| PrismEmail
offers Bayesian Spam
Filtering. Bayesian filtering is a method of filtering
spam using statistics. This approach is up to 99.5% effective.
This means that if you currently receive 20 spams per day,
Bayesian can reduce that to one spam every 10 days or so.
Bayesian filtering "learns" from the good email and spam you
receive. That means that, over time, your Bayesian filter
will actually become more effective and you'll receive
less and less spam.
To help your Bayesian filter learn correctly, the user has
two responsibilities:
- Report spam. If any spam gets through, the user
should report it. This lets the Bayesian filter learn from
its mistake and make it better able to detect similar spam
in the future.
- Report false positives. If any valid email is incorrectly
flagged as spam, the user needs to report it to the system
so that the Bayesian filter learns how to identify good
email.
PrismEmail
makes it very easy to report either of these two
types of incidents. However, as time goes on, the Bayesian filter
will become more and more accurate and it will become less and
less common for the user to have to make these reports.

Things to do:
1. Retype the passage on PrismEmail's Bayesian spam filtering word for word, starting with "- Report false" and going on through "make these reports.".
2. Extend the passage on PrismEmail's Bayesian spam filtering, picking up after its final sentence.

Recorded information:
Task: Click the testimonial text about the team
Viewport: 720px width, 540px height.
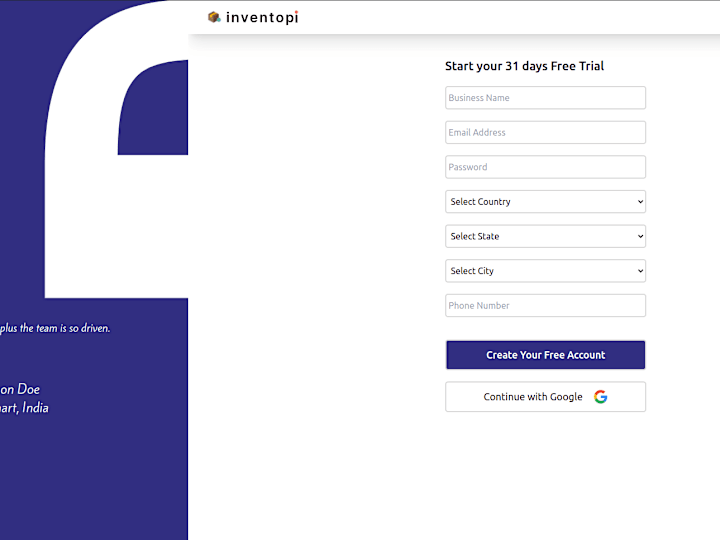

The responses:
1.
- Report false positives. If any valid email is incorrectly
flagged as spam, the user needs to report it to the system
so that the Bayesian filter learns how to identify good
email.
PrismEmail
makes it very easy to report either of these two
types of incidents. However, as time goes on, the Bayesian filter
will become more and more accurate and it will become less and
less common for the user to have to make these reports.

2.
As a user, that's all you need to know. However, if you'd
like to know more about how Bayesian filtering works, feel
free to read the rest of this page. We will explain this approach
to spam filtering here in an easy-to-read and understandable
format. Those who are interested in a very thorough and complete
technical explanation of how this works are invited to visit
Paul
Graham's site. Mr. Graham has an excellent site with a
large amount of space dedicated to explaining the how's and
why's of this approach to spam filtering.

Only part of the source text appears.